『まにあうかもしれない』
吉田拓郎
作詞 岡本おさみ
作曲 吉田拓郎
僕は僕なりに自由に振るまってきたし
僕なりに生きてきたんだと思う
だけど だけど理由もなく
めいった気分になるのはなぜだろう
思ってる事とやってる事の
違う事へのいらだちだったのか
だから僕は自由さをとりもどそうと
自分を軽蔑して 自分を追いこんで
なんだか自由になったように
意気がっていたのかも知れないんだ
まにあうかもしれない 今なら
今の自分を捨てるのは 今なんだ
まにあわせなくては 今すぐ
陽気になれるだろう 今なら
大切なのは思い切ること
大切なのは捨て去ること
そうすりゃ自由になれるなんて
思っている程甘くはないけれど
だけど今は捨て去ることで
少し位はよくなると思えるんだ
まにあうかもしれない今なら
まにあうかもしれない 今すぐ
なんだか自由になったように
意気がっていたのかも知れないんだ
まにあうかもしれない今なら
今の自分を捨てるのは 今なんだ
はじめてこの歌を聴き、ギターを駅前の質屋の宝屋で買って、友達と歌ったのは中学二年だった。親父のクラシックギターを質に入れて、フォークギターを買ったんだ。

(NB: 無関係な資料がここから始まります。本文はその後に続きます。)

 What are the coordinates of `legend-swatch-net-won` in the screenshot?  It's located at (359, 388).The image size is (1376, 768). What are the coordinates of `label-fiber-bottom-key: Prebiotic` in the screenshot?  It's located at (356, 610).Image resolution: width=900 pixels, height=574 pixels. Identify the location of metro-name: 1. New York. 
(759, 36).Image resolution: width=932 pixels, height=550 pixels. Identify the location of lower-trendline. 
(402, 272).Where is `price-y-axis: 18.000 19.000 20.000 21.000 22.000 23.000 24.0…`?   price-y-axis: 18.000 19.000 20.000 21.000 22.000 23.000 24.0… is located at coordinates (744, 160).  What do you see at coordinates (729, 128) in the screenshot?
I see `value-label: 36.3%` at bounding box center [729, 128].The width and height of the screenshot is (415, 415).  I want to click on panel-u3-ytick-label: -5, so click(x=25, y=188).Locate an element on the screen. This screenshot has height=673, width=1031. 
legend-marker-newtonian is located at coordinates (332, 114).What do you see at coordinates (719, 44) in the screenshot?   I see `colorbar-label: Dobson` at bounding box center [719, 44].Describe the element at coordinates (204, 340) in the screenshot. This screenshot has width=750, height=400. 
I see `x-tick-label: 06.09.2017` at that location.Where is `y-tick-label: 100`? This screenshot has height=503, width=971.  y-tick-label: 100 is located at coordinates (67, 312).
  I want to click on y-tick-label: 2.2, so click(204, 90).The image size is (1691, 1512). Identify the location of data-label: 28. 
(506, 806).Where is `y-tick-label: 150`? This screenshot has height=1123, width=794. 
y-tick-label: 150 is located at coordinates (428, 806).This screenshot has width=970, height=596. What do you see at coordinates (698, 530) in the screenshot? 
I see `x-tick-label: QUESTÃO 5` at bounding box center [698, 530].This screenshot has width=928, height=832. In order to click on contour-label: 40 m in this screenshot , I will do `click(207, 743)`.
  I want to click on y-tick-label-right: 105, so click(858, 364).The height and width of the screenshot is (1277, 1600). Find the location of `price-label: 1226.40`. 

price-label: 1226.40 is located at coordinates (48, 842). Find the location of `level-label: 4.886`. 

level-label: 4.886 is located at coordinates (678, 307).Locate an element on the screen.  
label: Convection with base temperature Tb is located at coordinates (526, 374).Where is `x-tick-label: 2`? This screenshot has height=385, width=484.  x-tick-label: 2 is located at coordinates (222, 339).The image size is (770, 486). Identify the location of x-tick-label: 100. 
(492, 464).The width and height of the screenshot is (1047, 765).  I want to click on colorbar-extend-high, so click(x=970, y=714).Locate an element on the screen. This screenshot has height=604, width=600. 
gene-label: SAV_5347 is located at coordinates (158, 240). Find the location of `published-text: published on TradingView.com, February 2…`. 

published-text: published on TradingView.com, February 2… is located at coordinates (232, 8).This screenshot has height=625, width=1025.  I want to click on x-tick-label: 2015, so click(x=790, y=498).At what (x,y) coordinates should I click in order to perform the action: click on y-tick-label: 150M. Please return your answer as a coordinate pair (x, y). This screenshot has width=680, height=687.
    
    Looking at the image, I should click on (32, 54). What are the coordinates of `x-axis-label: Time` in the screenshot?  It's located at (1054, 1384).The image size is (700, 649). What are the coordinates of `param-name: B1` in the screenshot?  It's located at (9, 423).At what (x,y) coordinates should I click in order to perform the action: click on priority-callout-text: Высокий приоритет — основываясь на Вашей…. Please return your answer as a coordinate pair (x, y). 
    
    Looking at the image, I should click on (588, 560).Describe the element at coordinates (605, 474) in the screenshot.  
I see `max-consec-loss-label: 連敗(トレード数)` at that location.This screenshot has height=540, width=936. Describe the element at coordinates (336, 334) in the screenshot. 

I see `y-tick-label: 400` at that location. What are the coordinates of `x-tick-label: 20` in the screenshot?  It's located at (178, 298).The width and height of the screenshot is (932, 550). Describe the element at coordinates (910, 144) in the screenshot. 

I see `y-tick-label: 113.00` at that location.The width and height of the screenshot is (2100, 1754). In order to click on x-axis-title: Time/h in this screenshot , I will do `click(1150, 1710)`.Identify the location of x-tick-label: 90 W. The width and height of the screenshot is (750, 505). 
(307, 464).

勿論、頭ん中は吉田拓郎から、やがてボブ・ディランへ一足飛びだった。
ギター弾きはじめた中坊に、歌詞の持つ本当の意味なんかわかるわけがない。わからないけど、いい歌だ、とは思っていたんだな。ガキはガキなりに。
何となくさっき、部屋の隅っこに未だに置いてあるあの時のギターを取りだして、弾いてみた。ウアッ!弾・け・るゥ~。
中学二年の文化祭以来だというのに、今も弾ける自分に驚く。三つ子の魂百までも、だね。「ボク~はボクなりに自由にふるまってきたし~♪」完璧。
やがて、すぐに僕の青春はロックへ移行していくんだけれど、拓郎や泉谷や陽水や岡林・・・忘れるわけがない。絶対に。
だって「言葉」というものの強さに気づかせてくれ、「言葉」を使うこと、つまり文学や演劇に誘ってくれたのも、彼らの音楽だったから。
僕は未だにこの世を彷徨い歩いているけれど、そうだ、まだまにあうかもしれない☆
今の自分を捨てるのは今なんだ、というメッセージは今こそ僕に伝わっている。
十四歳で出会って、五十歳になって、その本当の意味を知る。
ああ、情けない。
でもそれが事実だよ。
だから、
まにあうかもしれない。今なら。
まにあうかもしれない。今すぐ。